Apache Hudi primer
Apache Hudi brings upserts, deletes, and incremental pulls to data lakes built on object storage. This primer walks through Hudi's core concepts, table types, and a minimal Meridian-friendly write path you can wire into your warehouse today.
1.Tables, timelines, and table types
Every Hudi table is a directory of parquet files plus a .hoodie/ metadata folder holding an append-only timeline of commits. Choose Copy on Write for read-heavy analytics, or Merge on Read when you need streaming-style ingest with low write amplification.
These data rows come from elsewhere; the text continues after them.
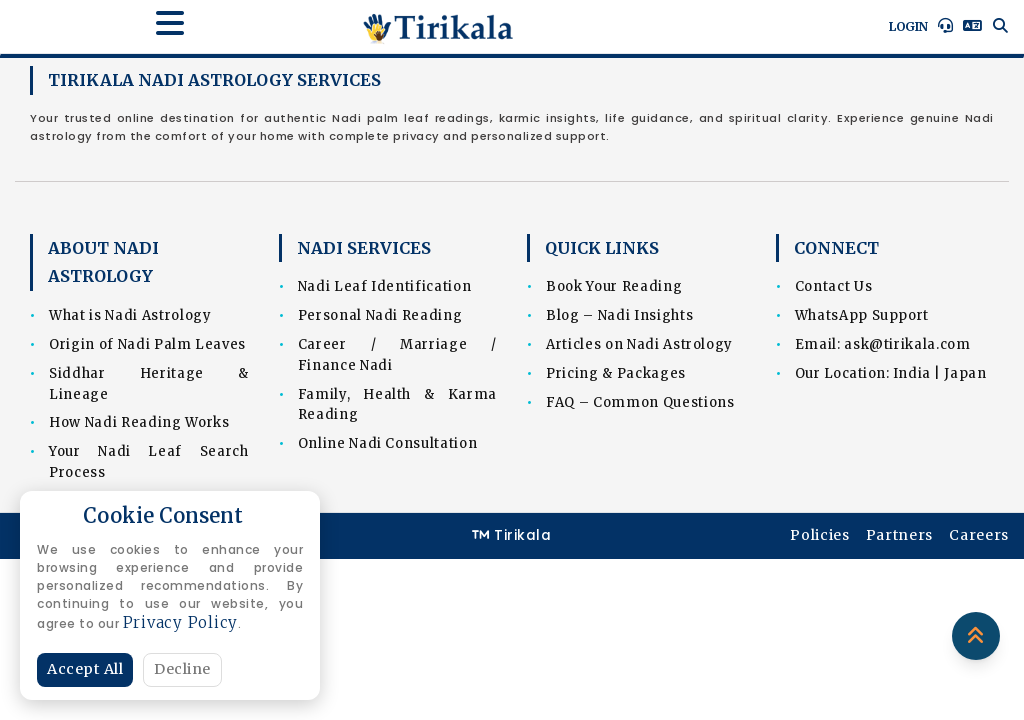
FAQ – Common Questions (640, 402)
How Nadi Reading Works (139, 422)
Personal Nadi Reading (380, 315)
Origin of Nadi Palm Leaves (147, 344)
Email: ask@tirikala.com (883, 344)
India (912, 373)
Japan (965, 373)
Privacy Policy (181, 622)
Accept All (85, 669)
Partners (900, 535)
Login (908, 26)
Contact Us (834, 286)
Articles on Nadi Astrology (639, 344)
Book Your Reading (614, 286)
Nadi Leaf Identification (385, 286)
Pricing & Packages (616, 373)
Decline (182, 669)
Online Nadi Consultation (388, 443)
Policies (820, 535)
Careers (979, 535)
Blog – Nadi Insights (619, 315)
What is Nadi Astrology (130, 315)
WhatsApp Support (862, 315)
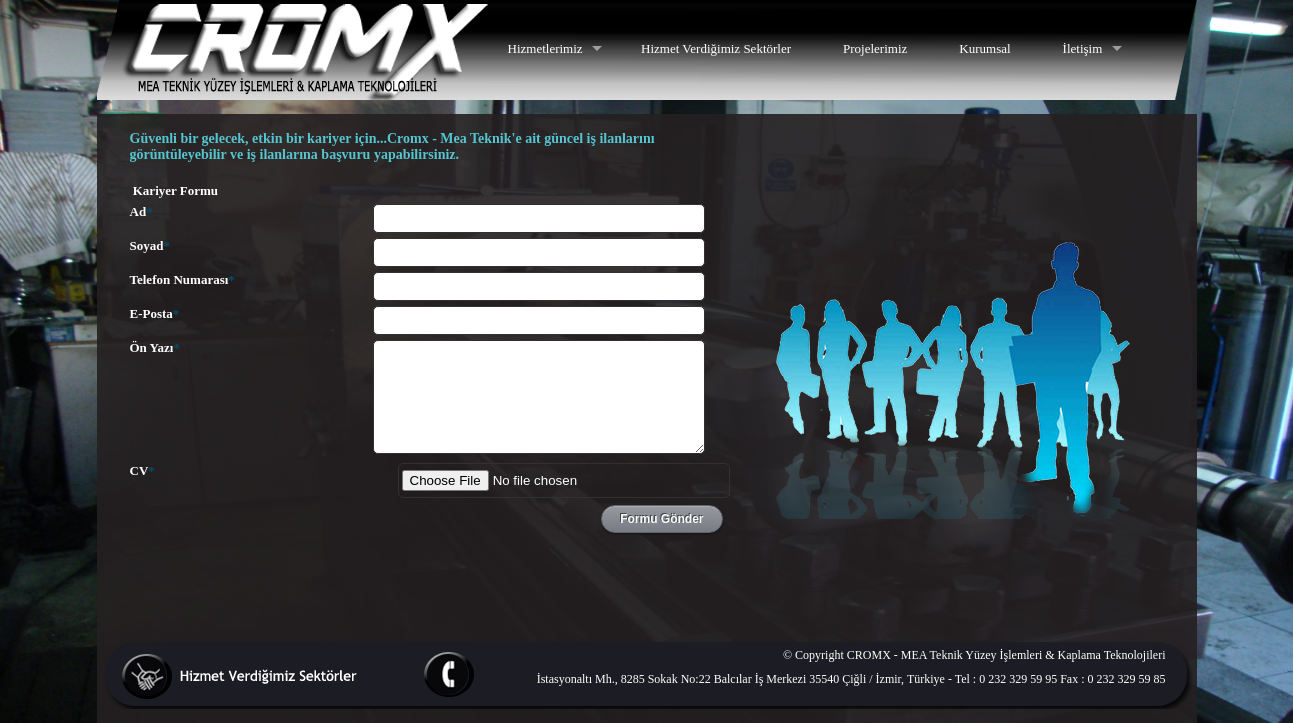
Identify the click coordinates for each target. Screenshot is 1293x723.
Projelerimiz (875, 48)
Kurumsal (984, 48)
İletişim (1083, 48)
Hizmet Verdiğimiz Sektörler (716, 48)
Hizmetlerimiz (545, 48)
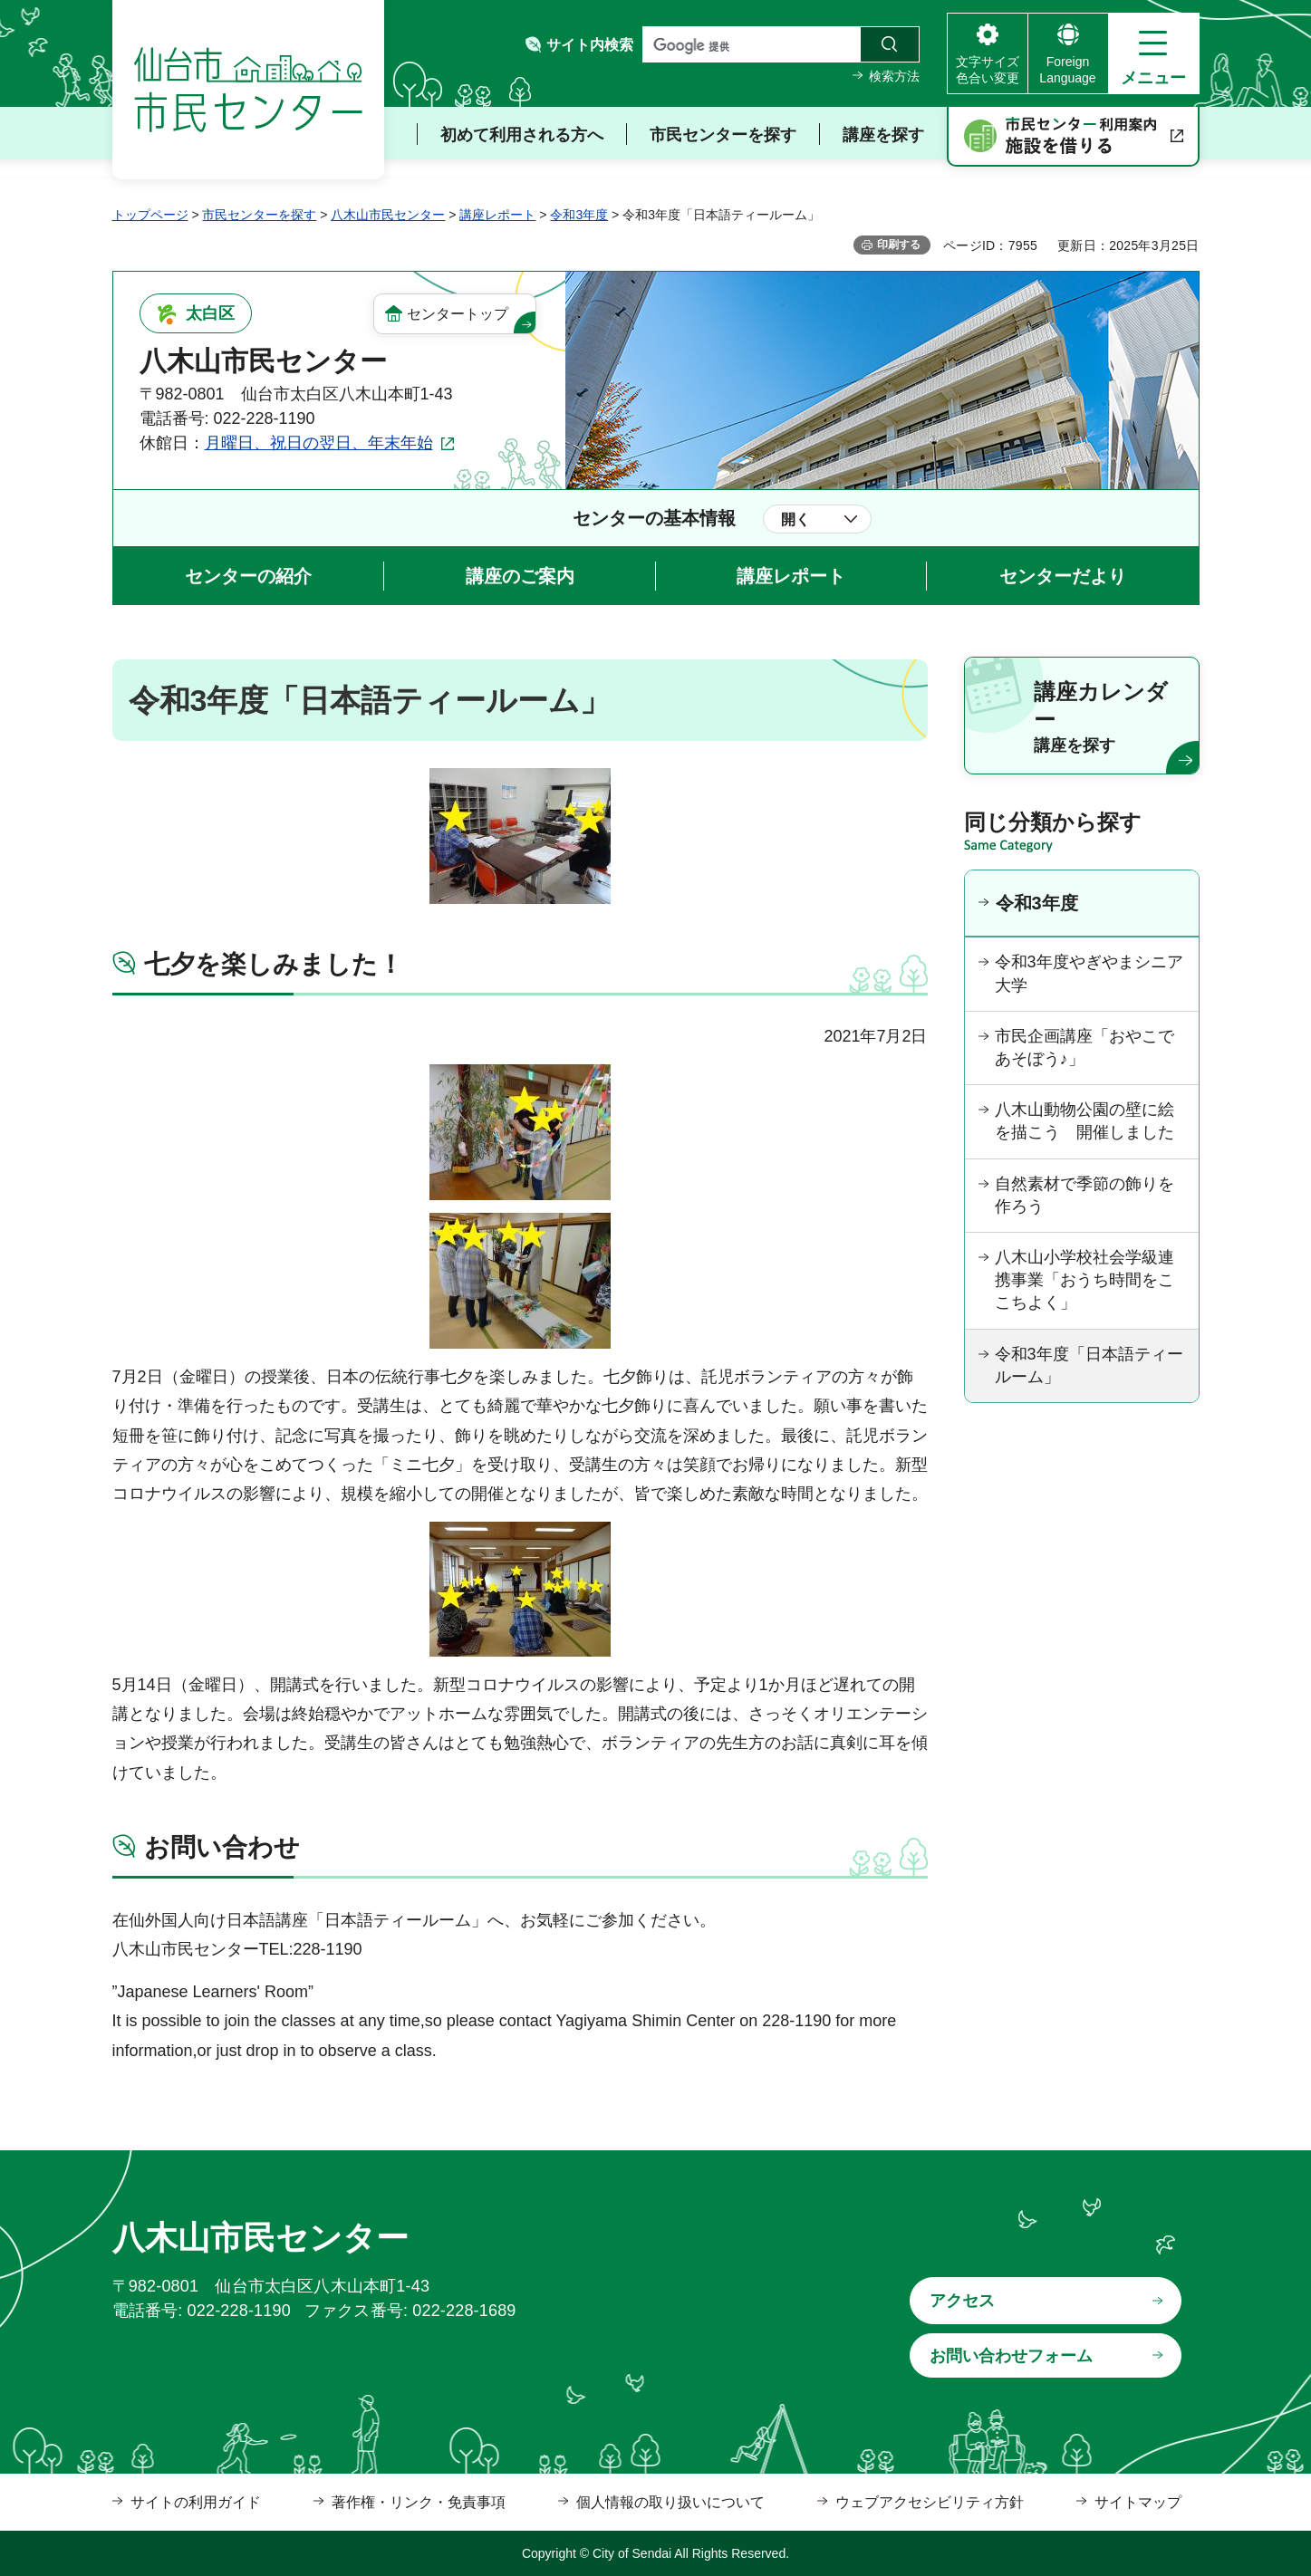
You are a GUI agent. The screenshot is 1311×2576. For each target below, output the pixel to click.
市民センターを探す (259, 214)
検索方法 (894, 76)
2.Writing your first upsert
The snippet below configures a Spark writer to upsert into a partitioned Hudi table. Set a stable recordKey and a monotonic precombine field, then let Hudi handle file sizing and indexing for you.
df.write.format("hudi") \
.option("hoodie.table.name", "orders") \
.option("hoodie.datasource.write.recordkey.field", "order_id") \
.option("hoodie.datasource.write.precombine.field", "updated_at") \
.option("hoodie.datasource.write.partitionpath.field", "region") \
.option("hoodie.datasource.write.operation", "upsert") \
.mode("append") \
.save("s3://meridian-lake/orders")3.Incremental queries downstream
Hudi's killer feature is the incremental query: pass the latest commit instant your pipeline saw, and Hudi returns only the rows written since. Wire this into Meridian to drive lightweight change-data-capture jobs, materialized views, and event fan-out without re-scanning entire partitions on every run.